■ **TEXT SHOWN**
# Amazon Video aspect ratio issue



## whiteshaft (Jul 15, 2003)

Hello all,

I rented a film on Amazon this weekend through the app on Roamio and noticed an annoying quirk with the way it handles aspect ratios in relation to the ZOOM button setting.

The film is Deathgasm, which is listed with a 2.35:1 aspect ratio on IMDB but it filled the frame on my LCD meaning it was displaying at 1.78:1 (16:9). We noticed the opening titles and text graphics (which were close to the edges of the frame) were getting cut off. After we finished the movie I did some troubleshooting and realized the culprit was the ZOOM setting I had enabled.

I usually don't have issues with aspect ratio on the Roamio, especially with HD content. My TV (a Sharp) is set to "Dot by Dot" so it takes it's cue from the devices feeding it and I never have to touch the aspect button on that remote. For SD channels we normally have the Roamio set to ZOOM as it's the least annoying and we only lose a little bit of image at the top and bottom; PANEL is just too small and FULL is useless. On HD content, the Roamio displays it properly and locks out the ZOOM control so that the settings don't matter.

■ **DATASET CONTENT**
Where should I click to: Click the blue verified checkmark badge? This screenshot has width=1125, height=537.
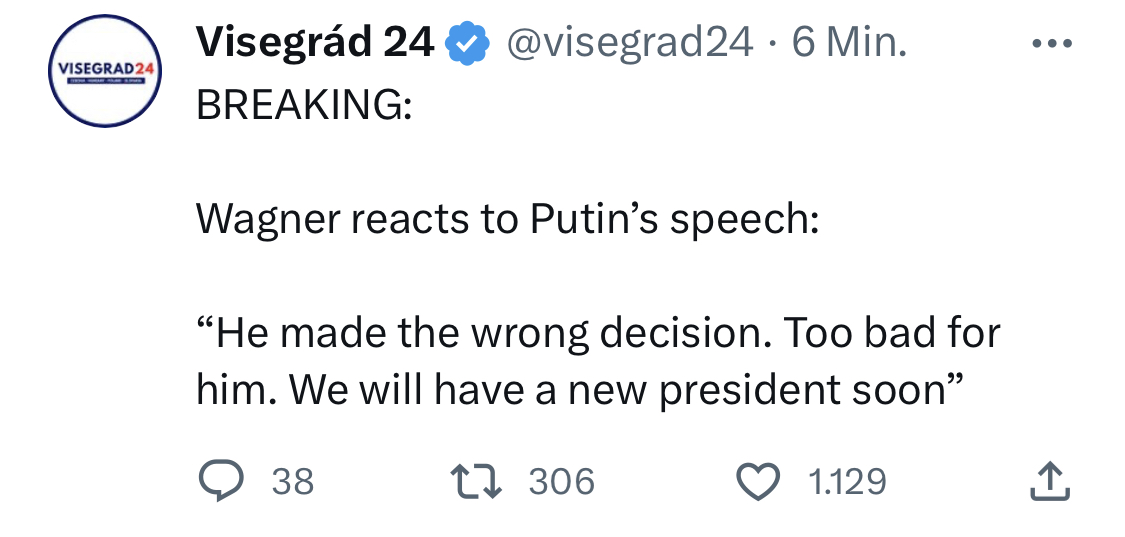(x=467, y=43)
...
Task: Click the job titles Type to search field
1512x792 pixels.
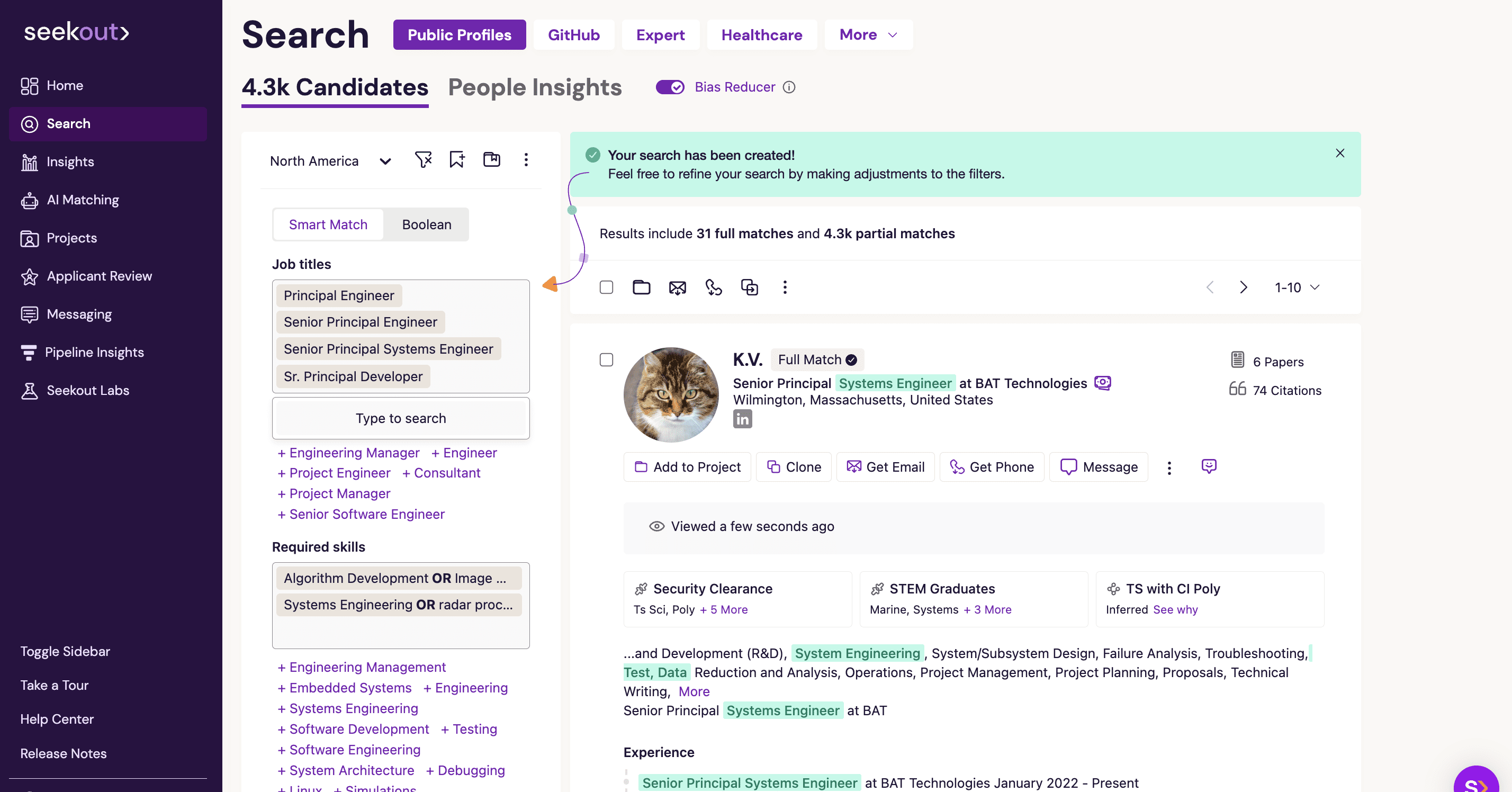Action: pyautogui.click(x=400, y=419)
---
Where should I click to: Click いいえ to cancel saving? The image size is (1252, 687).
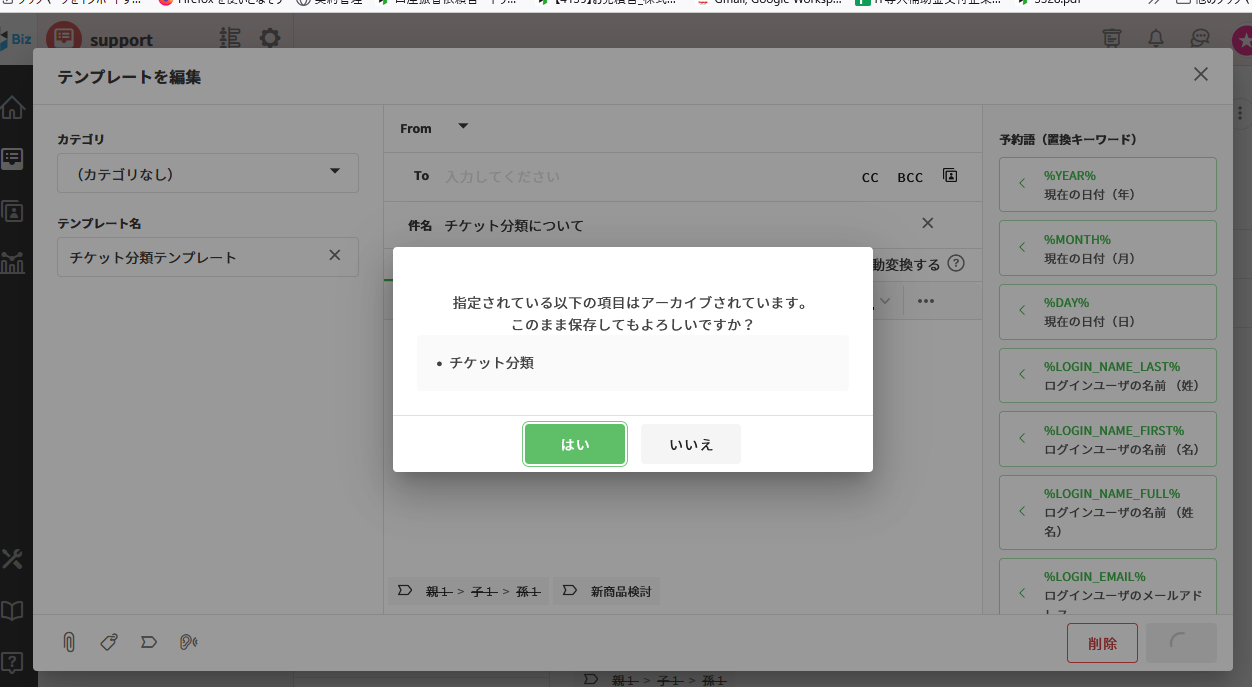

■ **WORK REQUIRED**
Retype the aspect ratio post word for word from "The film is" to "I had enabled.". The rows come from a different source than the aspect ratio post.

■ **RESULT FOR THIS TASK**
The film is Deathgasm, which is listed with a 2.35:1 aspect ratio on IMDB but it filled the frame on my LCD meaning it was displaying at 1.78:1 (16:9). We noticed the opening titles and text graphics (which were close to the edges of the frame) were getting cut off. After we finished the movie I did some troubleshooting and realized the culprit was the ZOOM setting I had enabled.